Honda ha espresso preoccupazione per un potenziale aumento del deficit prestazionale della propria power unit, fornita in esclusiva ad Aston Martin, in vista del Gran Premio d’Austria. La gara, in programma questo fine settimana al Red Bull Ring, si svolgerà su un circuito situato a circa 700 metri sul livello del mare, rendendolo il terzo tracciato più alto del calendario di Formula 1, dopo Interlagos e il circuito Hermanos Rodríguez di Città del Messico. Shintaro Orihara, direttore tecnico in pista di Honda, ha evidenziato come l’altitudine possa accentuare le difficoltà di competitività già riscontrate dal team in questa stagione.
Le sfide tecniche legate all'altitudine
“Il Red Bull Ring è in montagna, a grande altitudine,” ha spiegato Orihara. “Questo significa che il turbocompressore deve lavorare più duramente rispetto ad altre gare.” L’altitudine, infatti, influisce sulla densità dell’aria, richiedendo un maggiore sforzo al turbo per comprimerla e incidendo sulle prestazioni complessive. In passato, la componente MGU‑H contribuiva alla gestione del turbo, ma con la sua eliminazione dal regolamento 2026, Honda non dispone più di questo supporto. Questa assenza rende più complesso il corretto funzionamento del turbocompressore e del motore ad alta quota.
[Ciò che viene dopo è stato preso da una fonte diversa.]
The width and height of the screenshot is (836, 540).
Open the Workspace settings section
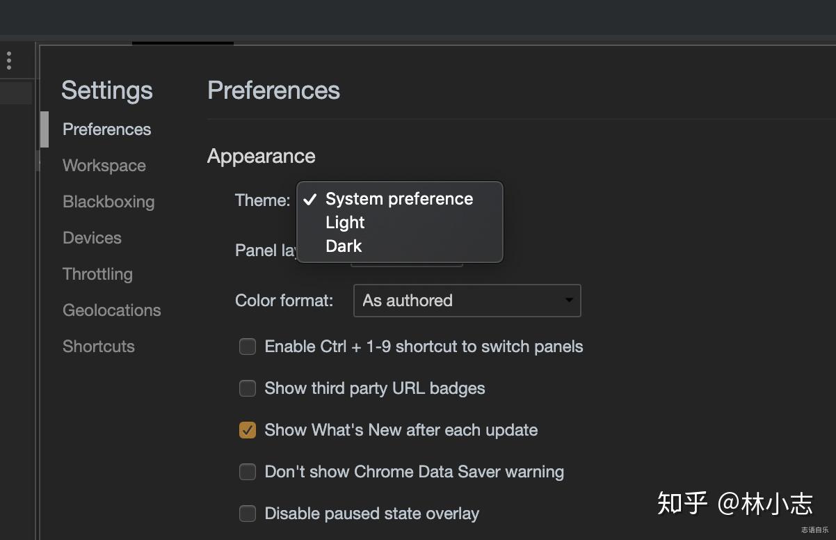click(104, 165)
Orihara ha sottolineato l’importanza delle prime sessioni di prova: “La prima cosa che faremo in FP1 è verificare il comportamento sia del turbocompressore sia del motore per assicurarne l’efficienza.”
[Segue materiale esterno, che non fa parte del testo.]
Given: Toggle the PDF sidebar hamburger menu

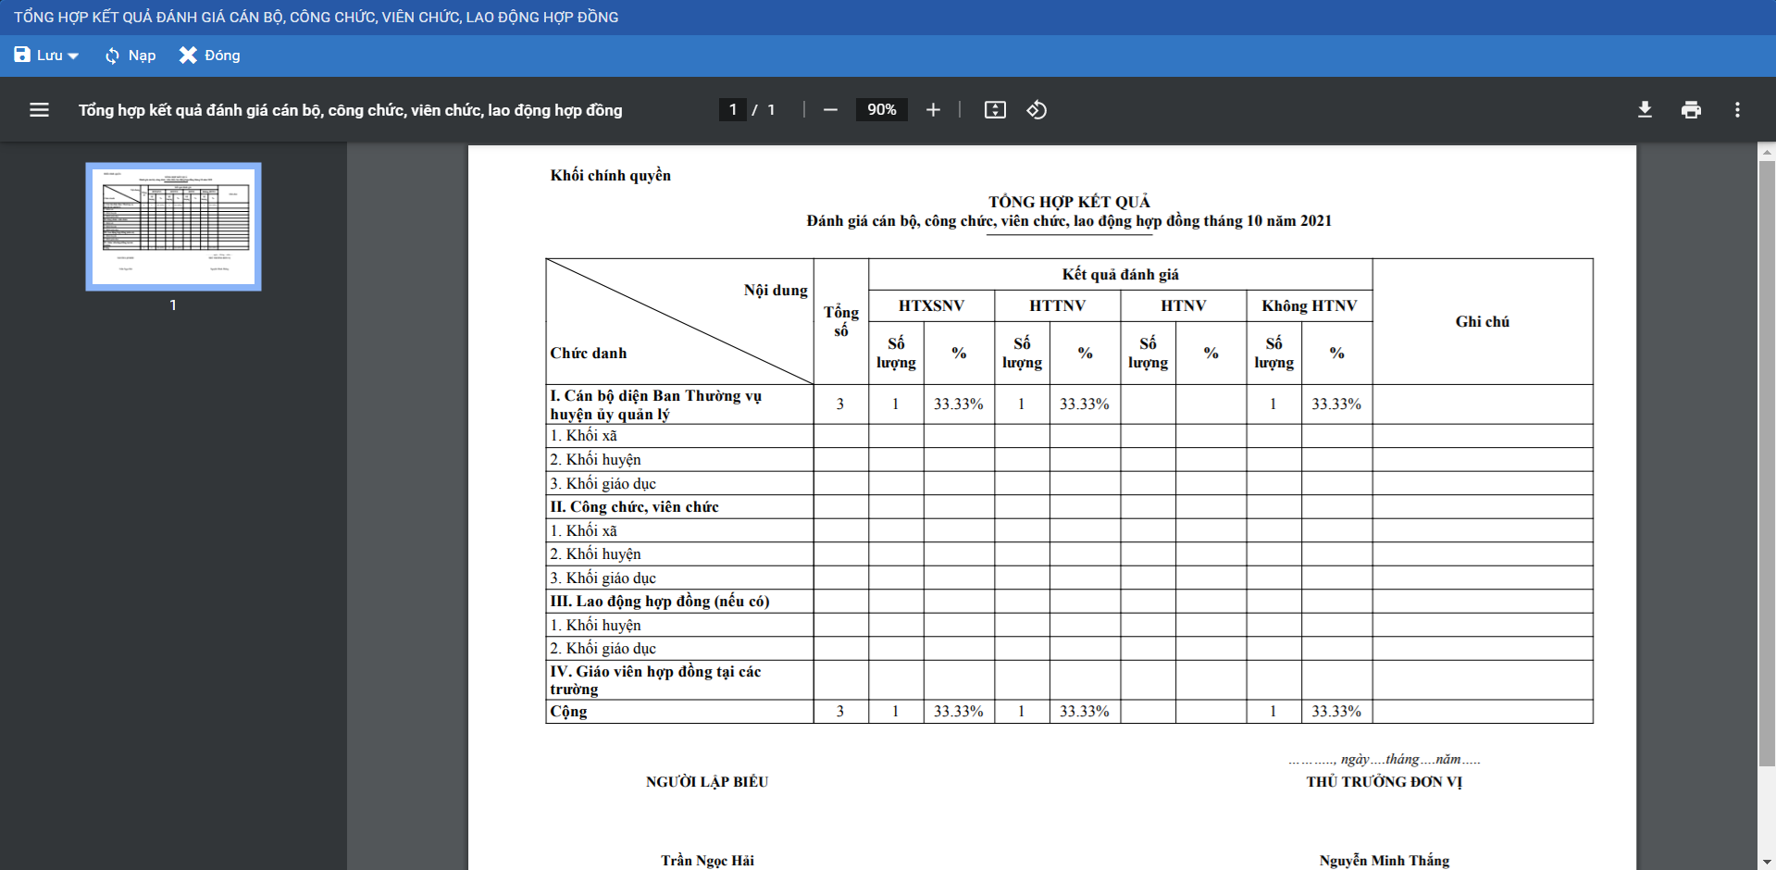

Temperature elevate e rettilinei impegnativi
Oltre all’altitudine, Orihara ha evidenziato altre criticità che il team dovrà affrontare.
Le alte temperature previste durante il weekend austriaco renderanno la gestione del raffreddamento un tema cruciale per l’affidabilità e le prestazioni dell’unità di potenza. Ha inoltre richiamato l’attenzione sulla conformazione del tracciato: “Nonostante la sua brevità, ci sono tre rettilinei piuttosto significativi, che rappresentano una richiesta elevata per l’unità di potenza.” Il direttore tecnico ha ammesso che “la realtà è che potremmo avere un deficit qui rispetto ad altri fornitori di PU,” ma ha assicurato che il team “adatterà elementi come la strategia di gestione dell’energia e la guidabilità per massimizzare il nostro pacchetto per il weekend.”
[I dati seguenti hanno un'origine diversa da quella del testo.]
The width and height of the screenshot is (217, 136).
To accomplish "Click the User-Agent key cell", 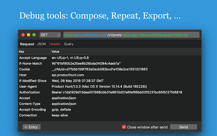I will pos(28,86).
La strategia di Aston Martin e le parole di Alonso
Nel frattempo, Aston Martin ha già comunicato che non introdurrà aggiornamenti significativi alla vettura prima del Gran Premio del Belgio, previsto a luglio.
Il team si sta concentrando sullo sviluppo di un pacchetto di miglioramenti più sostanzioso, atteso per la seconda parte della stagione, per affrontare le difficoltà riscontrate finora.
Fernando Alonso ha commentato la situazione con pragmatismo: “Non è ideale iniziare un ciclo di regolamenti in ritardo, perché tutto richiede tempo. Nel nostro caso, penso che l’unità di potenza non fosse all’altezza, e sì, il progetto era un po’ immaturo.” Alonso ha aggiunto: “Ci siamo resi conto rapidamente che avremmo avuto bisogno di tempo per recuperare e risolvere alcuni problemi. Ma in Formula 1 si corre ogni due settimane e bisogna fornire prestazioni ogni due settimane. Abbiamo capito abbastanza in fretta che non eravamo in grado di farlo e sarà un inizio di stagione difficile.” Il pilota spagnolo ha concluso con una nota di speranza per il futuro: “Stiamo navigando attraverso questo inizio complicato e abbiamo speranze più alte per la seconda parte dell’anno. Ma fino ad allora, ogni weekend è più o meno la stessa storia.”